Images from presentation by Dr Cal Cohen of Community Research Initiative New England (www.crine.org)
Rilpivirine (TMC278) is as effective as efavirenz (Sustiva or Stocrin) when used in combination antiretroviral therapy by people starting treatment, pooled results from two studies presented to the Vienna conference show.
The safety and effectiveness of rilpivirine, an experimental non-nucleoside reverse transcriptase inhibitor (NNRTI), made by Tibotec, was compared to that of efavirenz in the ECHO and THRIVE studies. These trials involved 1400 patients starting HIV treatment for the first time.
After 48 weeks of the trial, the proportion of people in each arm with an undetectable viral load was almost identical (84.3% in the rilpivirine arm, 82.3% in the efavirenz arm). This showed that rilpivirine was ‘non-inferior’ to efavirenz.
Patients who took efavirenz were more likely to stop treatment than those taking rilpivirine (6.7 vs 2%). Those taking efavirenz were about three times more likely to report side-effects such as dizziness and vivid dreams.

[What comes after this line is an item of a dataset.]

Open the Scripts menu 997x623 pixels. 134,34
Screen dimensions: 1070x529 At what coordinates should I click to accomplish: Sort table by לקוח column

Resistance patterns differed amongst those efavirenz- and rilpivirine-treated patients whose viral load rebounded. Rilpivirine-treated patients tended to develop the E138K mutation that causes resistance to the second-line NNRTI etravirine (Intelence). Half of those who experienced treatment failure on rilpivirine developed resistance to the drug and, of them, 90% were resistant to etravirine too.
It is expected rilpivirine will be submitted for a US licence very soon, and it is likely that it will be combined into a single, once-daily pill with Gilead’s Truvada (tenofovir and FTC).